Strajk opierał się na tym, że w miejsce różnorodnych treści lub też programów telewizyjnych, uruchamiany był jedynie nadzwyczajny przekaz na czarnym tle pt. "Tu miał być Twój ulubiony program". Jednakowoż na witrynach internetowych takich jak onet.pl, interia.pl lub tvn24.pl czytelnicy portalu nie mogli zobaczyć żadnych artykułów.
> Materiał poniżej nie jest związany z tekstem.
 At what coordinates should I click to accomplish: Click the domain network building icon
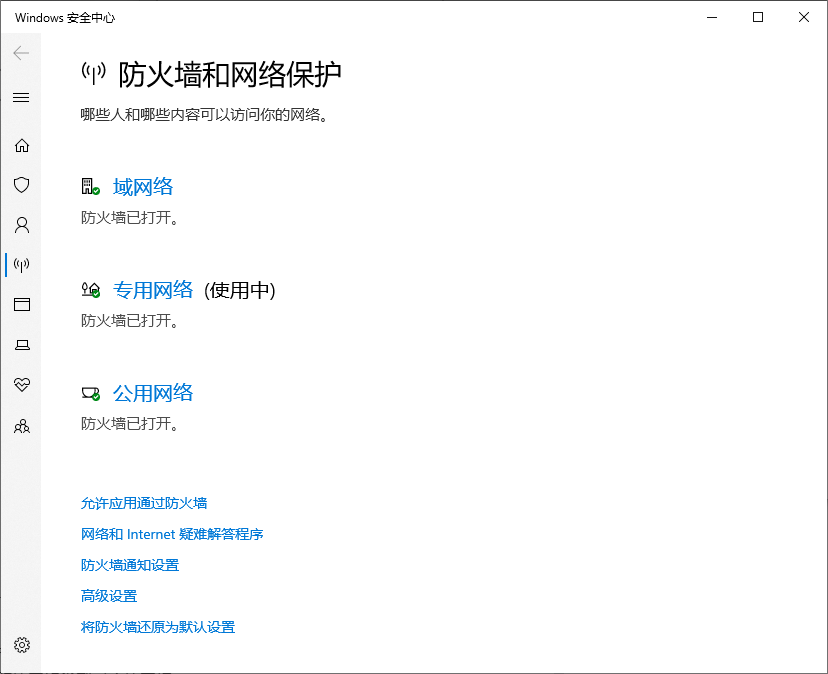click(89, 186)
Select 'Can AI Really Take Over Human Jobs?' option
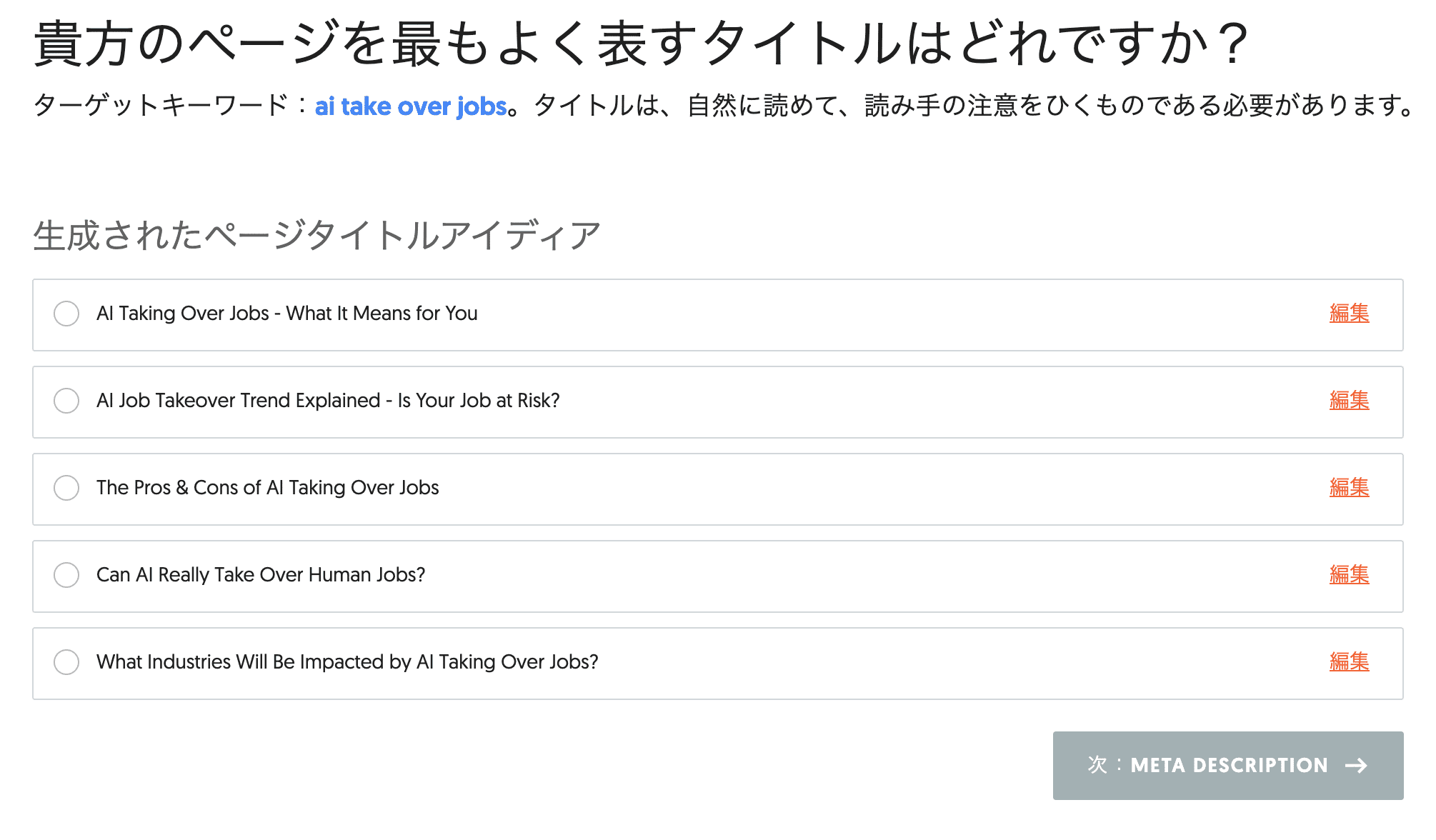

Do inicjatywy dołączyły również różnorodne stacje radiowe, m.in. radio zet, RMF FM, Rock Radio czy też TOK FM. Stacja telewizyjne zaangażowane w akcje przedstawiły na swoich internetowych stronach otwarte pismo do polskich władz oraz liderów politycznych ugrupowań. To wygaszenie większości informacyjnych stron, stacji telewizyjnych oraz radiowych stacji na równe 24 godziny z pewnością zapisze się w historii naszych mediów. Na dodatek, podatek, który miałby zostać przeznaczony Narodowemu Funduszowi Zdrowia, wynosi tak naprawdę niż 0,5% dostępnych środków. Oznacza to, że pieniądze te w żaden sposób nie zmienią raczej nic w obecnej sytuacji służby zdrowia, a mogą nawet pogorszyć i tak nie do końca ciekawą sytuację wszystkich prywatnych środków masowego przekazu. Co więcej, sporo osób pracujących w mediach twierdzi, że przydzielenie kawałek środków z medialnego podatku na NFZ, to propagandowy zabieg, który ma nakierować opinię publiczną na niekorzyść redaktorów. Przypuszczalnie w projekcie tym rozchodzi się o fakt, aby złotówki poodbierane niezależnym mediom, czyli około trzysta milionów zł w ciągu roku, za pośrednictwem rządu oddano mediom wspierającym partię rządzącą. Konflikt ten nieprzerwanie trwa i nie widać, by miał skończyć się.